口蹄疫病毒Asia 1/JSWX株基因组全长感染性克隆的体外拯救与序列分析

In vitro rescue and sequence analysis of an infectious full-length cDNA clone of foot-and-mouth disease virus Asia 1/JSWX strain

通过反转录聚合酶链反应,获得了口蹄疫病毒(FMDV)Asia1/JSWX株基因组3′端长片段(长约7.5kb)和5′UTR中ploy(C)前后的2个短片段。5′UTR的2个短片段经融合PCR扩增得到长约710bp的片段。用引物在基因组5′末端引入AflⅡ酶切位点和T7启动子,在5′UTR内引入SpeⅠ酶切鉴定位点,在3′末端引入NotⅠ酶切位点,将融合片段和3′端长片段顺次连接到载体pSL1180。经T7体外转录系统获取的RNA转录本与脂质体共转染BHK21细胞。测序结果表明,构建的病毒基因组全长cDNA为8 197nt,分别包括1个长为1 095nt的5′UTR[含有1个17nt的ploy(C)];1个长6 990nt的ORF;1个长为93nt的3′UTR;之后是18nt的poly(A)尾巴。该全长cDNA克隆与Asia 1/Jiangsu/China/2005株基因组序列的同源性为98.4%。测序和酶切鉴定结果均表明,该口蹄疫病毒株全长cDNA克隆已构建成功,该方法极大地简化了获得FMDV全长cDNA克隆的过程。通过反转录聚合酶链反应、间接免疫荧光试验和蚀斑试验等鉴定,本试验获得了感染性分子克隆;体外拯救获得的基因工程病毒连续传代培养后,可致BHK21细胞产生病变。
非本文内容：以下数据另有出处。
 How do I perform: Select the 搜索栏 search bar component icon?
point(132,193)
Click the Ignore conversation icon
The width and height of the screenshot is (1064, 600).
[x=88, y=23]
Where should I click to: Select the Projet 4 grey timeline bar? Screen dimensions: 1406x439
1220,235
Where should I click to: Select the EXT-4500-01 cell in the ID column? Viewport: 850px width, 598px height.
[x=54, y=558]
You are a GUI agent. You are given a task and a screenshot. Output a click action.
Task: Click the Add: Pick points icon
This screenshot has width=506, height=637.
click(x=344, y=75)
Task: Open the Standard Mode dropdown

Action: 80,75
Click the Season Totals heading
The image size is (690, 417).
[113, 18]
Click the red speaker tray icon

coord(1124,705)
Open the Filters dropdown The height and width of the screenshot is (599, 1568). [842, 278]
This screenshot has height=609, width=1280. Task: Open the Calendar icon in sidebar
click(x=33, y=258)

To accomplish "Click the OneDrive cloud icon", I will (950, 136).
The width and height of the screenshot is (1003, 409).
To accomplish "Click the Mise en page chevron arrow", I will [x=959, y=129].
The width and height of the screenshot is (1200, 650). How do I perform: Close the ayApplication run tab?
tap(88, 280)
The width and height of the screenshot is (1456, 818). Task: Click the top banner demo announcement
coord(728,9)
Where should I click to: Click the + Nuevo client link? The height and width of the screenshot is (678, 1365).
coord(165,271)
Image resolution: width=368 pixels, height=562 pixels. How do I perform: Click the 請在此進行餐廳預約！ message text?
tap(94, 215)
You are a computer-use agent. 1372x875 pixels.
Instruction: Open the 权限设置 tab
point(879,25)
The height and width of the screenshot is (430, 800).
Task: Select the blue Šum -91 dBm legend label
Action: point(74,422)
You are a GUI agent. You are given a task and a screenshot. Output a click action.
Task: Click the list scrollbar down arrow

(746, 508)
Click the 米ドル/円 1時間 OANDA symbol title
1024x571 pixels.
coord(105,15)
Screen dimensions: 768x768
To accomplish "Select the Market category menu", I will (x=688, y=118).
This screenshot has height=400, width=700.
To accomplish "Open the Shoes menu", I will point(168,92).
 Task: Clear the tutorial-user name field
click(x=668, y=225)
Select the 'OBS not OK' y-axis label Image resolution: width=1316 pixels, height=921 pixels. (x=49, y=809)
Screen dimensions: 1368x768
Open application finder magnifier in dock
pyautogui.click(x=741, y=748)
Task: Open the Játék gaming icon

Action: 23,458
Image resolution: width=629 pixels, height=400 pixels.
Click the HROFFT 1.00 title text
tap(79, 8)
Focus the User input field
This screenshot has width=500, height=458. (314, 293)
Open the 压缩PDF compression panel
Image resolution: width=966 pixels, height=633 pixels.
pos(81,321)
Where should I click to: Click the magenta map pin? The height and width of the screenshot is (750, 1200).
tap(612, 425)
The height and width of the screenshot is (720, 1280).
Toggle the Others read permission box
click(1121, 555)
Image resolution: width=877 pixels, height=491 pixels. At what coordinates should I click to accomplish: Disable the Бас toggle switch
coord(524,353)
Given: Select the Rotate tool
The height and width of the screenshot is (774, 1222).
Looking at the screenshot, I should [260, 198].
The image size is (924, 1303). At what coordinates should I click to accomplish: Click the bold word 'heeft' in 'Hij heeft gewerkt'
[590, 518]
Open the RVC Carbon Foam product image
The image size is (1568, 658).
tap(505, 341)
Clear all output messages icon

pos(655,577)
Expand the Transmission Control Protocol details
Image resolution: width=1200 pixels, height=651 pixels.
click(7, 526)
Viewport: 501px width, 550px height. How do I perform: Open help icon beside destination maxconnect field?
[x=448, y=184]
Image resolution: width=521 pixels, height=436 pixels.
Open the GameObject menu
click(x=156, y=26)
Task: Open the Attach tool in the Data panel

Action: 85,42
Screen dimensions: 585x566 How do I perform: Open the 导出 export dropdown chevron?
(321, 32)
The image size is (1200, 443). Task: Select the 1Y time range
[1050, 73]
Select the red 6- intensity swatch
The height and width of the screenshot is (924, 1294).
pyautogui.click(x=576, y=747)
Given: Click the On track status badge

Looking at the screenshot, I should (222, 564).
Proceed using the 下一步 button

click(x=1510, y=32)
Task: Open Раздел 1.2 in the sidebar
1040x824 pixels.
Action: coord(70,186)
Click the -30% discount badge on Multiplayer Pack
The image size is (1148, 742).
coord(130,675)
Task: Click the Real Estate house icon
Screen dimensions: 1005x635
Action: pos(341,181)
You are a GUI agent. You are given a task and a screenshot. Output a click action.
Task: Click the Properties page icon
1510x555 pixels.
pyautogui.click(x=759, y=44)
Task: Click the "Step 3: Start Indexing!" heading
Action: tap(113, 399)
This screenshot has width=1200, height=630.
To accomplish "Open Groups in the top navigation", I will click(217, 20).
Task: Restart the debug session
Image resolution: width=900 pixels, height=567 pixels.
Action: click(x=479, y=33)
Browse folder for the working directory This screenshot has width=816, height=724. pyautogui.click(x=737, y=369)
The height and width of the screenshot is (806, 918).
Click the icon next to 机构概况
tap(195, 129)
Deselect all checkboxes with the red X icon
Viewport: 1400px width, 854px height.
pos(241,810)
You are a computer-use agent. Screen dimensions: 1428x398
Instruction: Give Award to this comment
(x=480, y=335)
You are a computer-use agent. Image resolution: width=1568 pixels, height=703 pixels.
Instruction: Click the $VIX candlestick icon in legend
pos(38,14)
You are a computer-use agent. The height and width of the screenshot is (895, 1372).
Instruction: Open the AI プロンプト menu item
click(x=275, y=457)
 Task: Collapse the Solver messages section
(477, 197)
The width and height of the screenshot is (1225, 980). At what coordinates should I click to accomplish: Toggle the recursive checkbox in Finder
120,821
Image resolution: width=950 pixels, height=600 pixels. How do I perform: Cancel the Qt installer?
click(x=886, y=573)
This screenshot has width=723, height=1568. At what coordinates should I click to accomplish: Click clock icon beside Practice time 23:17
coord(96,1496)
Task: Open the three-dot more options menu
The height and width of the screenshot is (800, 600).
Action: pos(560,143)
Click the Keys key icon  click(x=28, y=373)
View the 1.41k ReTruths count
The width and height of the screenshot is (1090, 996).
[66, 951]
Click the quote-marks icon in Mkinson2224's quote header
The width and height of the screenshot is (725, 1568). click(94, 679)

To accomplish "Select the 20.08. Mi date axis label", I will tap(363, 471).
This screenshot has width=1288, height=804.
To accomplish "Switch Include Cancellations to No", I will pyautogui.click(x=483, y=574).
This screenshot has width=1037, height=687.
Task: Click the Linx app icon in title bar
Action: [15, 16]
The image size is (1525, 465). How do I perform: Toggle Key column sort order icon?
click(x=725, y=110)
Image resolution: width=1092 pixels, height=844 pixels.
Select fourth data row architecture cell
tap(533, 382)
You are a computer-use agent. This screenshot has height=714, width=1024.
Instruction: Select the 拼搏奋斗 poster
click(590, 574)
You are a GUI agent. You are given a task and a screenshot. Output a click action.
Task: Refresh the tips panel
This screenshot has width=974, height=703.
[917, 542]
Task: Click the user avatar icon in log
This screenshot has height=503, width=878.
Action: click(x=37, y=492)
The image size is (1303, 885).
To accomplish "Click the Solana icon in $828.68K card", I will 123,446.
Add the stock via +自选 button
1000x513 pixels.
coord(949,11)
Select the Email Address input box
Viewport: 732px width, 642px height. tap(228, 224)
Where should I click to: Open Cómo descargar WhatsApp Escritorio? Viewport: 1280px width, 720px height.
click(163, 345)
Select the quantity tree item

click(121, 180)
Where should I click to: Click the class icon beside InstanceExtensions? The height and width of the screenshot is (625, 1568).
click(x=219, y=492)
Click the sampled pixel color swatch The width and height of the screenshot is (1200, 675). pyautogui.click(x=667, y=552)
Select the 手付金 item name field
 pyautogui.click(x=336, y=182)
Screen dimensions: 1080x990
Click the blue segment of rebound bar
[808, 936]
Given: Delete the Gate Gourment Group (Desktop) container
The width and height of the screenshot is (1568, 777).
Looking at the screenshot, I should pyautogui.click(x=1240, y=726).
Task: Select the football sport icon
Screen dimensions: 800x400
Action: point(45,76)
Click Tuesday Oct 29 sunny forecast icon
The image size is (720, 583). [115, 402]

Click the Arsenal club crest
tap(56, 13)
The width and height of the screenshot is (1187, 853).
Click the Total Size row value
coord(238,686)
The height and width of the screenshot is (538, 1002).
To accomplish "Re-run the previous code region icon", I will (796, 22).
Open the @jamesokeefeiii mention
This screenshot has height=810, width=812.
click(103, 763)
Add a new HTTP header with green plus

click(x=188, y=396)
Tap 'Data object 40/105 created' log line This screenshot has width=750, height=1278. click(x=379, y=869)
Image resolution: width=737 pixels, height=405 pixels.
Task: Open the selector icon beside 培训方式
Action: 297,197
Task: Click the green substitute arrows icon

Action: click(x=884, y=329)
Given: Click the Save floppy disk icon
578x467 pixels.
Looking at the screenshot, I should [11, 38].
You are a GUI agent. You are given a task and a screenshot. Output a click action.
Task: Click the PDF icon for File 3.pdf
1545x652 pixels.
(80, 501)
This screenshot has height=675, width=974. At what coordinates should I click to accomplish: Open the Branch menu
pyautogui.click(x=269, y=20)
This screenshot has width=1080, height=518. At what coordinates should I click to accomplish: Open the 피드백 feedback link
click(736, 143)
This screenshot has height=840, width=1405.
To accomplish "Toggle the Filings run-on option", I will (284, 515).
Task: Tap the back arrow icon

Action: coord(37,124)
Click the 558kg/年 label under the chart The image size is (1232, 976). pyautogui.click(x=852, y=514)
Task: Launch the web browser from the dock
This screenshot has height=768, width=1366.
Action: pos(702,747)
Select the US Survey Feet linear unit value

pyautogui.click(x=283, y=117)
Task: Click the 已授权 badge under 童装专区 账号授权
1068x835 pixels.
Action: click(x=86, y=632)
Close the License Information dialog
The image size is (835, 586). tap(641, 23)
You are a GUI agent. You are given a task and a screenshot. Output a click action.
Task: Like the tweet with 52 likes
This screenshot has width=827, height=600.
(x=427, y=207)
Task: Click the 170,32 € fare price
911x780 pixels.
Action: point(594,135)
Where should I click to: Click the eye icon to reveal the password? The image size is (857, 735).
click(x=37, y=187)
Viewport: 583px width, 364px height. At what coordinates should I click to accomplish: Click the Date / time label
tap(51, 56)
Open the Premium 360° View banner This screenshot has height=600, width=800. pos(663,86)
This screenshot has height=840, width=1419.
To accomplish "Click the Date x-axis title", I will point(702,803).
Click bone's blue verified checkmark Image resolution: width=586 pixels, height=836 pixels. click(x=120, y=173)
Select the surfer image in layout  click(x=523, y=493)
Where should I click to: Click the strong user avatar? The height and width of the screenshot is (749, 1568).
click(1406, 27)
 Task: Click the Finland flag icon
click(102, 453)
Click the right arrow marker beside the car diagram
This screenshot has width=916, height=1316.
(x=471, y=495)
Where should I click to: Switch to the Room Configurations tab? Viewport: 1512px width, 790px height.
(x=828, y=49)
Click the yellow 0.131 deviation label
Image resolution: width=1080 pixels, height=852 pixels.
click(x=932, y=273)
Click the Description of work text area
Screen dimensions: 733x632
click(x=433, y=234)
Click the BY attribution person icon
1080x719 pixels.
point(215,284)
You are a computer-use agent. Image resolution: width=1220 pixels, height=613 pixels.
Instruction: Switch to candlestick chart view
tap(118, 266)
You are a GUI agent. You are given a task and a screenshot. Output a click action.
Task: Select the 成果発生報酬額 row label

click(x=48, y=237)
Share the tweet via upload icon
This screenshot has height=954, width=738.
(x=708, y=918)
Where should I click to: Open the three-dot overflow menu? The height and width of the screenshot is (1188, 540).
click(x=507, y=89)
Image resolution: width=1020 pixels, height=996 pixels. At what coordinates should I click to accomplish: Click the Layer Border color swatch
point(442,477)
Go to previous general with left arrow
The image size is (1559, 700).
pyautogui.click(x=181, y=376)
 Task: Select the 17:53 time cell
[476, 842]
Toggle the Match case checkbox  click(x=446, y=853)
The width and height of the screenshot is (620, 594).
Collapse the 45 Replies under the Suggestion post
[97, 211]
上述结果表明,构建的cDNA克隆可以作为基因操作的载体,为深入研究安全性好、稳定性高和免疫原性强的基因工程疫苗奠定了基础。

A fragment covering foot-and-mouth disease virus(FMDV)Asia 1/JSWX strain genome 3′end full-length(about 7.5kb)and two short segments locating around the ploy(C)region in 5′UTR were amplified by RT-PCR,respectively.Subsequently the fragment about 710bp was obtained by over-lap PCR amplification of two short segments in the 5′UTR.Restriction enzyme site AflⅡ,a T7promoter at the 5′end,restriction enzyme site SpeⅠ within the 5′UTR and NotⅠat the 3′end were introduced into primers.Then the over-lap fragment and 3′end full-length were sequentially connected to the plasmid vector pSL1180.With the T7transcription system,the RNA transcripts in vitro with lipofection were transfected into BHK21cells.The sequencing result showed that the full-length cDNA was 8 197nt in length,which contains a 1 095nt 5′UTR with a 17nt ploy(C),a 6 990nt ORF,and a 93nt 3′UTR followed by a 18nt poly(A).Compared to the full-length cDNA clone sequence with Asia 1/JiangSu/China/2005strain genome,the homology was 98.4%.Sequencing and restriction analysis results showed that the FMDV full-length cDNA had been successfully constructed.The construction method greatly simplified the process of obtaining FMDV full-length cDNA clone.The cloned virus was identified by RT-PCR,indirect immunofluorescent assay,plaque assay and other detection method.The results showed the infectious cDNA clone was obtained.RNA transcripts in vitro were transfected into BHK21cells and serially subcultivated,causing BHK21to produce cytopathic effects.In conclusion,the constructed cDNA can be used as a carrier of genetic manipulation,which is of great help to the research of genetically engineered vaccines with enhanced security,good stability and improved immunogenicity.